Diverso, ovviamente è il caso di Frau Von der Leyen per tre motivi:
1) Il Consiglio Europeo oggi conta un consistente blocco di governi “sovranisti” (Visegrad e l’Italia) che ha inciso sulla nomina, scartando Frans Timmermans, “colpevole” di aver contrastato la deriva autoritaria in quei paesi.
2) La composizione del Parlamento Europeo (escluso dal proporre un nome) continua a mantenere una maggioranza a favore dell’Europa, ma con concezioni (e quindi proposte) molto diverse sul processo d’integrazione, rendendo difficile la creazione di una maggioranza.
3) La stessa Von der Leyen non ha corso alle ultime elezioni.
Quest’ultimo punto, oltre a frustrare il meccanismo degli Spitzenkandidaten, che è stato messo in discussione, ha prodotto un riluttante “Sì” da parte del Parlamento Europeo, che ha dato la fiducia a Von der Leyen con una maggioranza risicata di 383 favorevoli e 327 contrari.
Un dato da non trascurare poiché la maggioranza comprende i Popolari, i Socialisti e Democratici, Renew Europe (ALDE e En Marche) e, curiosamente, il Movimento 5 Stelle appartenente al gruppo dei Non Iscritti, con posizioni sui temi europei molto ballerine, ma che comunque ha permesso di raggiungere il quorum richiesto.
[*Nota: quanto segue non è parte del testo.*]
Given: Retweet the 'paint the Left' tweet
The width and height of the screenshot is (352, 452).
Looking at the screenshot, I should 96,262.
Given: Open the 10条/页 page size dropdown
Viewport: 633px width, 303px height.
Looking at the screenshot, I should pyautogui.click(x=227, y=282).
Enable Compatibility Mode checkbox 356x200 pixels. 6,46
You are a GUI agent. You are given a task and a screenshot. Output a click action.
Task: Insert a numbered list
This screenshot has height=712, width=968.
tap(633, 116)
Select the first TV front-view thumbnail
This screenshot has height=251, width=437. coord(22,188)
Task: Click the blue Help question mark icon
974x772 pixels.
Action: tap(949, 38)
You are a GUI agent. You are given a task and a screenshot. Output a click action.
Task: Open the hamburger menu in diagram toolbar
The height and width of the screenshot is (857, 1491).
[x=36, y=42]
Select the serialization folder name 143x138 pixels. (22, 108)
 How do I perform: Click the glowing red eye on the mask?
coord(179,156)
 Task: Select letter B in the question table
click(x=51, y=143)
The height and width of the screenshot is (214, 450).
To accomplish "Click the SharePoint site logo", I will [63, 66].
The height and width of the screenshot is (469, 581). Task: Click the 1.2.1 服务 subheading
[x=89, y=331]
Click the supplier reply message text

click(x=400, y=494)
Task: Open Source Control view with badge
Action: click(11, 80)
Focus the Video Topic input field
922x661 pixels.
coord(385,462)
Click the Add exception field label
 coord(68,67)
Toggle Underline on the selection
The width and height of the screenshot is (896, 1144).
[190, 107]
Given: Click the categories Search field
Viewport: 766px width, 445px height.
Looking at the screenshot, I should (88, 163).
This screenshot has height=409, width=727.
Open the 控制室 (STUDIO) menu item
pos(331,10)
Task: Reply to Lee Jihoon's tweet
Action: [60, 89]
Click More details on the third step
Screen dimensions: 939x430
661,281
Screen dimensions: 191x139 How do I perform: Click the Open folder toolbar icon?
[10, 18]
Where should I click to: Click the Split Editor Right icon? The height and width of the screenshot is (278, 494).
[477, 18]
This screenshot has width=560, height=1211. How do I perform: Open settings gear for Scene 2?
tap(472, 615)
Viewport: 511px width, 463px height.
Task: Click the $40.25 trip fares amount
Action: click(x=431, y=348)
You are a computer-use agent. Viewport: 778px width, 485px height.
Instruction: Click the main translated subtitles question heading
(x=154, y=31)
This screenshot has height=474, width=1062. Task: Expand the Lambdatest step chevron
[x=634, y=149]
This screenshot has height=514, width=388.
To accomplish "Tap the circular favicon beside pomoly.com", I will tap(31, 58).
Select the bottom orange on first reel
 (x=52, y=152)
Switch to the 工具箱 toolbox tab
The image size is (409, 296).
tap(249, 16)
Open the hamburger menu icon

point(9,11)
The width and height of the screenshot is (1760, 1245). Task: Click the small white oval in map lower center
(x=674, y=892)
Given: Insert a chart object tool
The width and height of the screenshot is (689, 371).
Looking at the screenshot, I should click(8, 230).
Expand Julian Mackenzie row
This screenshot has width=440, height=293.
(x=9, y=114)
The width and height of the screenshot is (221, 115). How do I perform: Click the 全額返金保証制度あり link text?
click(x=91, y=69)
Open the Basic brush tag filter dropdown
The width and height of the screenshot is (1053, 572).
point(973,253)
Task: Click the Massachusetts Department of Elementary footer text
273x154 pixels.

Notare che i tre gruppi non hanno votato in modo compatto, dato che complessivamente ammontano a 444 deputati.
Sul versante dei voti contrari, che sono molti, Von der Leyen si troverà davanti comunque diverse opposizioni:
– Un fronte euroscettico (diviso e che ha votato all’ultimo momento) composto dai conservatori dell’ECR (che paradossalmente, ricordiamolo, hanno proposto un candidato), da Identità e Democrazia e dal Brexit Party.
– Il gruppo di sinistra radicale GUE/NGL che vede nella neo-Presidente una rappresentante dello Status quo “supportata da alcuni governi di estrema destra” (GUE/NGL).
– Il gruppo dei Verdi, più favorevole a una maggiore integrazione in senso ecologista e federalista, che pur apprezzando i riferimenti di tipo ambientale nel discorso di Ursula, non ha notato nessuna proposta concreta. Ska Keller comunque, in un’intervista su Linkiesta, ha dichiarato che il suo gruppo adotterà un approccio di opposizione costruttiva.
A proposito di belle parole, è vero che la neo-Presidente della Commissione ha evidenziato molti punti (lotta al cambiamento climatico, difesa dello Stato di Diritto, una politica migratoria europea, Unione Europea della Difesa) che di per sé sono condivisibili dai Federalisti, i quali però si trovano perplessi, se non insoddisfatti, della scelta di Van der Leyen: ovviamente niente contro la persona, quello che non va è nel metodo.
Infatti, oltre al fatto che è stato messo da parte il sistema degli Spitzenkandidaten (che richiede comunque più di una revisione in senso istituzionale), il ruolo del Parlamento Europeo, eterogeneo e diviso, (anche dentro i gruppi), è stato messo ai margini e costretto a confermare il Presidente della Commissione proposto dal Consiglio Europeo, come ai vecchi tempi. In altre parole, mentre nel 2014 c’è stato un passo avanti verso la democratizzazione dell’Unione Europea, cinque anni dopo ci sono stati parecchi passi indietro.
Da notare infine qualcosa che sembrerebbe quasi un “karma” (più che un contributo, è uno sfizio): nel suo discorso pre-voto a Strasburgo, la prima donna Presidente della Commissione Europea ha citato Simon Veil, che tra l’altro è stata la prima Presidente del Parlamento Europeo eletto a suffragio universale diretto nel 1979. Peccato che frau Von der Leyen sia espressione dell’Europa intergovernativa, mentre per madame Veil si è trattato di una conquista non solo di parità di genere, ma anche di cammino democratico-federale. Davvero un’amara ironia.
Nonostante questo passo indietro e le scarse prospettive di riforme dell’Unione in senso federale, meglio aspettare i prossimi passi che saranno la nomina dei Commissari e il lavoro che la futura Commissione svolgerà con questa maggioranza delicata e poco omogenea. Staremo a vedere.